Скотт не знал, кто ему сообщит о новых планах Черча — Пикок, сам кровавый Черч, один из советников генерала Уоррена (какой-нибудь банкир или торговец виски) или младший лейтенант-гвардеец — связном, штабной или чей-нибудь адъютант. Словом — один из чиновников с беспроигрышным званием.
— Они всасывают свои звания с молоком матери, — жаловался как-то Пикеринг. За это он прозвал их «сосунками».
Скотт не ждал от этого свидания ничего хорошего, он не раз получал инструкции от разных «сосунков». Как-то раз, светлой ночью в пустыне, гадая, нащупают ли их прожектором две патрульные машины с немецкого военного аэродрома, Пикеринг припомнил все хорошие слова, которые солдаты превратили в издевку. Самым двусмысленным и самым презренным из них стало слово «разведка».
Скотт вспомнил об этом, подумав, что, наверно, штабисту из разведки поручат сообщить ему о его роли в очередной затее кровавого Черча. Он пожаловался на это Куотермейну, но тот, почувствовав в словах Скотта горечь, обвинил его в несправедливости.
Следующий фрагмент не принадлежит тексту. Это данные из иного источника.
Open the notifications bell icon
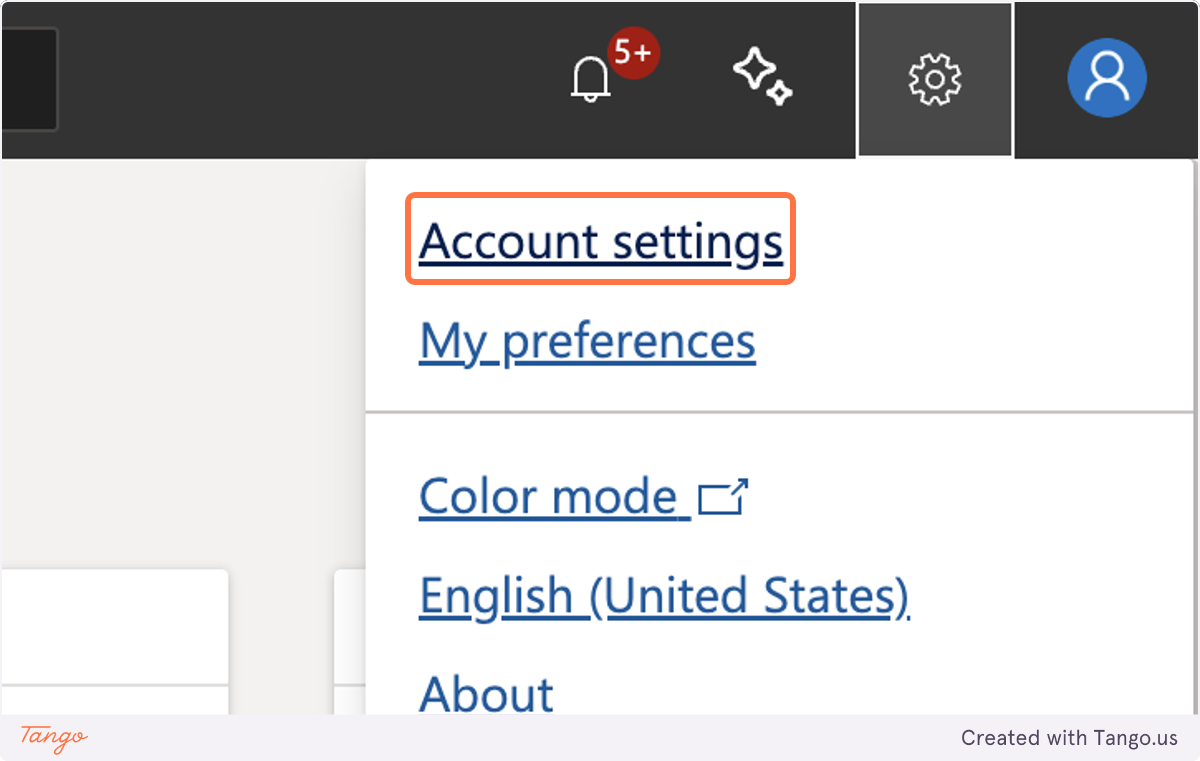The height and width of the screenshot is (761, 1200). (590, 78)
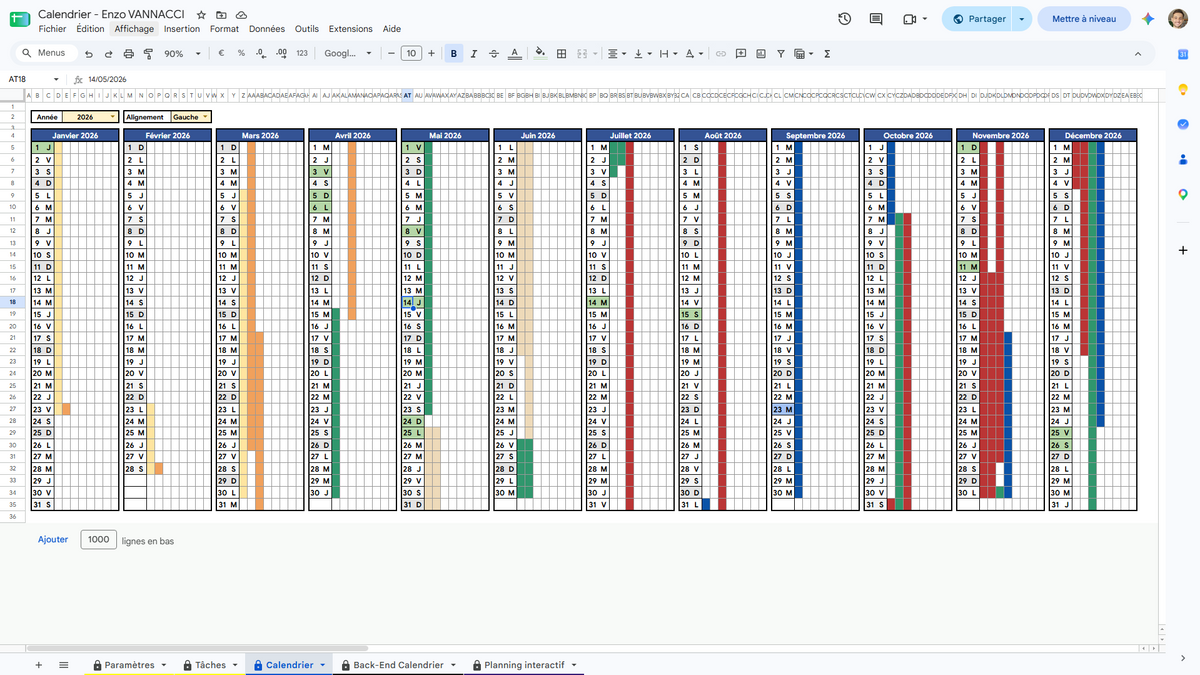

— Чем он виноват, этот разведчик? — ворчал Куотермейн. — Возьмите самого лучшего штабного работника — младшего офицера, капитана, майора, тупицу-генерала, — даже он не так уж плох на своем месте, в обычных условиях, — и пошлите его в Каир, дайте ему кожаный стек, специальные сапоги для пустыни, кучу приятелей, целый гараж автомашин, приучите его к постоянным провалам на фронте, поставьте над ним начальника, который хоть и несусветный дурак, но зато фамильярно зовет его по имени, — и что из этого получится? Постепенно ваш штабист начнет верить, что так и надо. Все они в это верят. В каирскую помойку попадают и недурные люди, но рано иди поздно они тоже начинают в это верить. Должность, место — превращают их в ничто.
— Все равно — мне противно получать от них задания, — заявил Скотт.
— А знаете, — сказал ему Куотермейн, — ведь и Пикеринг тоже был «сосунком».
Скотт не стал спорить с ним о Пикеринге.
Пикок был счастлив его видеть. Пикок разговаривал с ним почтительно, словно Скотт стал персоной в военных кругах.
— Вас желает видеть сам старик Уоррен. — Пикок радовался за Скотта, считая это свидание крайне важным. Он уже знал, что оно предвещает. — Большой будете персоной, Скотти! — сказал он и провел его к Уоррену.
Генерал Уоррен сидел за столом, положив на него негнущуюся руку и слегка на нее навалившись, словно целился из пистолета; он нехотя поглядывал на Скотта и всем своим видом выражал смущение. Отпустив Пикока, Уоррен встал и приоткрыл окно ровно настолько, чтобы увеличить приток воздуха еще для одного человека, а потом прислонился к окну спиной, уронил левую руку вдоль тела, мельком заглянул Скотту в глаза и сразу же перевел взгляд вниз, ему на ноги.